*** INFORMATION GIVEN ***
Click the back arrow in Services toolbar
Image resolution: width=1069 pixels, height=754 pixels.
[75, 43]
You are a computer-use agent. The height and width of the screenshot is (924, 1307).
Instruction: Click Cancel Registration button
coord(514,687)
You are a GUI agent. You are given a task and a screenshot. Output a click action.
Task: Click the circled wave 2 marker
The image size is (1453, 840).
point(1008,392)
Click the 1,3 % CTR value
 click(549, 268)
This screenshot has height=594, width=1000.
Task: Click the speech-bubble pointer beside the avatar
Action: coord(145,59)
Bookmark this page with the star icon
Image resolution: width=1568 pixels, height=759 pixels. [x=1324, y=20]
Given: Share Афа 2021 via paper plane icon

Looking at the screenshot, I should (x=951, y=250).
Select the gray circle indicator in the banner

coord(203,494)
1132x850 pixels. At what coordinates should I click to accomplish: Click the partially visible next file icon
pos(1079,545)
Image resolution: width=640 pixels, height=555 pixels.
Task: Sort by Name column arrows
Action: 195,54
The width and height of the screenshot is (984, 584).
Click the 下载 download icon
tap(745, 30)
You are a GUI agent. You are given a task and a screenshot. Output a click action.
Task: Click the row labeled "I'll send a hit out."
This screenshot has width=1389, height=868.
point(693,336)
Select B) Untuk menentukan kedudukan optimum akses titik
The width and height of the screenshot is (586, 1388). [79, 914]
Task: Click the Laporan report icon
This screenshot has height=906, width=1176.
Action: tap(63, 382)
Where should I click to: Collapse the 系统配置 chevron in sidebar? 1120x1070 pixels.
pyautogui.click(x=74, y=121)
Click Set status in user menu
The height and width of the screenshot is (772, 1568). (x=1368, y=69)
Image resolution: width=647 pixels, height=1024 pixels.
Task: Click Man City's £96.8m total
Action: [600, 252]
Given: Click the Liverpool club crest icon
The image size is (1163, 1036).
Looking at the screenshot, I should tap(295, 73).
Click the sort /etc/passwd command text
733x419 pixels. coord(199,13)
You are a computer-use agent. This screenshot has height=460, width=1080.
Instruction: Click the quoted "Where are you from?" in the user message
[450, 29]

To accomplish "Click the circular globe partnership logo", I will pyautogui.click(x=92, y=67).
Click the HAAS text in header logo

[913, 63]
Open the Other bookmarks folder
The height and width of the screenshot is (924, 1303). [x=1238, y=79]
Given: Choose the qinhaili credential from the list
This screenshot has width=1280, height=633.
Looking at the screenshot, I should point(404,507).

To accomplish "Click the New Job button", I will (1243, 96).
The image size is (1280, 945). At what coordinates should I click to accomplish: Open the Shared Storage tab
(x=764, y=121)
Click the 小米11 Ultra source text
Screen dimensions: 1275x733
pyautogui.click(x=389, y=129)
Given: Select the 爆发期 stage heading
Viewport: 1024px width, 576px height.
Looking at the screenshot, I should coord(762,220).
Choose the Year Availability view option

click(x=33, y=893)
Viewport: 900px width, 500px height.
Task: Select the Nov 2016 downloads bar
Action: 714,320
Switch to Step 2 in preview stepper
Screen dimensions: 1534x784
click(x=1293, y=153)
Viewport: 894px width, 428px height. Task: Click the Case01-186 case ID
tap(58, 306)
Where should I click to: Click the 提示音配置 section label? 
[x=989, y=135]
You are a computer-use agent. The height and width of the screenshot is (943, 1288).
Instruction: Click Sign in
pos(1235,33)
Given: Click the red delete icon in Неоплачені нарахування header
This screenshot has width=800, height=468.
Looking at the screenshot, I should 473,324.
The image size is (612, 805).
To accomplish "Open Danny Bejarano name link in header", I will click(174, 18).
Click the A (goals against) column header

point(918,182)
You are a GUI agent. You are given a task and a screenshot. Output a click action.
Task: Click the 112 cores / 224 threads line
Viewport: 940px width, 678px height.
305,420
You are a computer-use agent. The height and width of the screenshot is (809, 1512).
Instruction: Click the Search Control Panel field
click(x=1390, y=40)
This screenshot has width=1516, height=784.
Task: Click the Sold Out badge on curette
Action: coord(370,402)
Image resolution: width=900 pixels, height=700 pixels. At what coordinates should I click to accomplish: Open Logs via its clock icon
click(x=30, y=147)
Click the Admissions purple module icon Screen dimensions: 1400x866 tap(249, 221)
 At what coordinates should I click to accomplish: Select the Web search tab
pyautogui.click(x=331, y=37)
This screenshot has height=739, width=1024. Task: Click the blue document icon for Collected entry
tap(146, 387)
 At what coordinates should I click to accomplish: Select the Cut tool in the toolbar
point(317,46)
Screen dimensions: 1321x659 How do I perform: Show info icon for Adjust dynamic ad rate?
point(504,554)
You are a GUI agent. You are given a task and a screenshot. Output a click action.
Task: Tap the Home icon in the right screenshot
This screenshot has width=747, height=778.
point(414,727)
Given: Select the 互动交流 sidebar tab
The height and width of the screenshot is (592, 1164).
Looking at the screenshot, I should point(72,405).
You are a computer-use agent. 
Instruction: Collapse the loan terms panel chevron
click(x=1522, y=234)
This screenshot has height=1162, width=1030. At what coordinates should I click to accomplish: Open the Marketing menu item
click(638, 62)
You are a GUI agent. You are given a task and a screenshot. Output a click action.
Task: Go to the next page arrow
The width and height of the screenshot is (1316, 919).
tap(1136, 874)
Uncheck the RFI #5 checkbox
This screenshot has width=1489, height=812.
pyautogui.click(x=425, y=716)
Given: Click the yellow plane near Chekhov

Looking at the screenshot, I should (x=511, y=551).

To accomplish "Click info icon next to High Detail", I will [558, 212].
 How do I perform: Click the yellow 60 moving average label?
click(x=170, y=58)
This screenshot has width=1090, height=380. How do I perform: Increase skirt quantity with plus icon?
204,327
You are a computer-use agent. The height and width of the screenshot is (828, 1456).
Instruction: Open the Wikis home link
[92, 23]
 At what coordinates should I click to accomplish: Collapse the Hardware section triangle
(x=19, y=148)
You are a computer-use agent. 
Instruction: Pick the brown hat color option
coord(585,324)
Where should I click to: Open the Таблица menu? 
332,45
*** End of INFORMATION GIVEN ***
WORK ORDER -
Could you write out all the entries exactly as given?

TASK RESULT -
Click the back arrow in Services toolbar
Image resolution: width=1069 pixels, height=754 pixels.
[75, 43]
You are a computer-use agent. The height and width of the screenshot is (924, 1307).
Instruction: Click Cancel Registration button
coord(514,687)
You are a GUI agent. You are given a task and a screenshot. Output a click action.
Task: Click the circled wave 2 marker
The image size is (1453, 840).
point(1008,392)
Click the 1,3 % CTR value
 click(549, 268)
This screenshot has height=594, width=1000.
Task: Click the speech-bubble pointer beside the avatar
Action: coord(145,59)
Bookmark this page with the star icon
Image resolution: width=1568 pixels, height=759 pixels. [x=1324, y=20]
Given: Share Афа 2021 via paper plane icon

Looking at the screenshot, I should (x=951, y=250).
Select the gray circle indicator in the banner

coord(203,494)
1132x850 pixels. At what coordinates should I click to accomplish: Click the partially visible next file icon
pos(1079,545)
Image resolution: width=640 pixels, height=555 pixels.
Task: Sort by Name column arrows
Action: 195,54
The width and height of the screenshot is (984, 584).
Click the 下载 download icon
tap(745, 30)
You are a GUI agent. You are given a task and a screenshot. Output a click action.
Task: Click the row labeled "I'll send a hit out."
This screenshot has width=1389, height=868.
point(693,336)
Select B) Untuk menentukan kedudukan optimum akses titik
The width and height of the screenshot is (586, 1388). [79, 914]
Task: Click the Laporan report icon
This screenshot has height=906, width=1176.
Action: tap(63, 382)
Where should I click to: Collapse the 系统配置 chevron in sidebar? 1120x1070 pixels.
pyautogui.click(x=74, y=121)
Click Set status in user menu
The height and width of the screenshot is (772, 1568). (x=1368, y=69)
Image resolution: width=647 pixels, height=1024 pixels.
Task: Click Man City's £96.8m total
Action: [600, 252]
Given: Click the Liverpool club crest icon
The image size is (1163, 1036).
Looking at the screenshot, I should tap(295, 73).
Click the sort /etc/passwd command text
733x419 pixels. coord(199,13)
You are a computer-use agent. This screenshot has height=460, width=1080.
Instruction: Click the quoted "Where are you from?" in the user message
[450, 29]

To accomplish "Click the circular globe partnership logo", I will pyautogui.click(x=92, y=67).
Click the HAAS text in header logo

[913, 63]
Open the Other bookmarks folder
The height and width of the screenshot is (924, 1303). [x=1238, y=79]
Given: Choose the qinhaili credential from the list
This screenshot has width=1280, height=633.
Looking at the screenshot, I should point(404,507).

To accomplish "Click the New Job button", I will (1243, 96).
The image size is (1280, 945). At what coordinates should I click to accomplish: Open the Shared Storage tab
(x=764, y=121)
Click the 小米11 Ultra source text
Screen dimensions: 1275x733
pyautogui.click(x=389, y=129)
Given: Select the 爆发期 stage heading
Viewport: 1024px width, 576px height.
Looking at the screenshot, I should coord(762,220).
Choose the Year Availability view option

click(x=33, y=893)
Viewport: 900px width, 500px height.
Task: Select the Nov 2016 downloads bar
Action: 714,320
Switch to Step 2 in preview stepper
Screen dimensions: 1534x784
click(x=1293, y=153)
Viewport: 894px width, 428px height. Task: Click the Case01-186 case ID
tap(58, 306)
Where should I click to: Click the 提示音配置 section label? 
[x=989, y=135]
You are a computer-use agent. The height and width of the screenshot is (943, 1288).
Instruction: Click Sign in
pos(1235,33)
Given: Click the red delete icon in Неоплачені нарахування header
This screenshot has width=800, height=468.
Looking at the screenshot, I should 473,324.
The image size is (612, 805).
To accomplish "Open Danny Bejarano name link in header", I will click(174, 18).
Click the A (goals against) column header

point(918,182)
You are a GUI agent. You are given a task and a screenshot. Output a click action.
Task: Click the 112 cores / 224 threads line
Viewport: 940px width, 678px height.
305,420
You are a computer-use agent. The height and width of the screenshot is (809, 1512).
Instruction: Click the Search Control Panel field
click(x=1390, y=40)
This screenshot has width=1516, height=784.
Task: Click the Sold Out badge on curette
Action: coord(370,402)
Image resolution: width=900 pixels, height=700 pixels. At what coordinates should I click to accomplish: Open Logs via its clock icon
click(x=30, y=147)
Click the Admissions purple module icon Screen dimensions: 1400x866 tap(249, 221)
 At what coordinates should I click to accomplish: Select the Web search tab
pyautogui.click(x=331, y=37)
This screenshot has height=739, width=1024. Task: Click the blue document icon for Collected entry
tap(146, 387)
 At what coordinates should I click to accomplish: Select the Cut tool in the toolbar
point(317,46)
Screen dimensions: 1321x659 How do I perform: Show info icon for Adjust dynamic ad rate?
point(504,554)
You are a GUI agent. You are given a task and a screenshot. Output a click action.
Task: Tap the Home icon in the right screenshot
This screenshot has width=747, height=778.
point(414,727)
Given: Select the 互动交流 sidebar tab
The height and width of the screenshot is (592, 1164).
Looking at the screenshot, I should point(72,405).
You are a computer-use agent. 
Instruction: Collapse the loan terms panel chevron
click(x=1522, y=234)
This screenshot has height=1162, width=1030. At what coordinates should I click to accomplish: Open the Marketing menu item
click(638, 62)
You are a GUI agent. You are given a task and a screenshot. Output a click action.
Task: Go to the next page arrow
The width and height of the screenshot is (1316, 919).
tap(1136, 874)
Uncheck the RFI #5 checkbox
This screenshot has width=1489, height=812.
pyautogui.click(x=425, y=716)
Given: Click the yellow plane near Chekhov

Looking at the screenshot, I should (x=511, y=551).

To accomplish "Click info icon next to High Detail", I will [558, 212].
 How do I perform: Click the yellow 60 moving average label?
click(x=170, y=58)
This screenshot has width=1090, height=380. How do I perform: Increase skirt quantity with plus icon?
204,327
You are a computer-use agent. The height and width of the screenshot is (828, 1456).
Instruction: Open the Wikis home link
[92, 23]
 At what coordinates should I click to accomplish: Collapse the Hardware section triangle
(x=19, y=148)
You are a computer-use agent. 
Instruction: Pick the brown hat color option
coord(585,324)
Where should I click to: Open the Таблица menu? 
332,45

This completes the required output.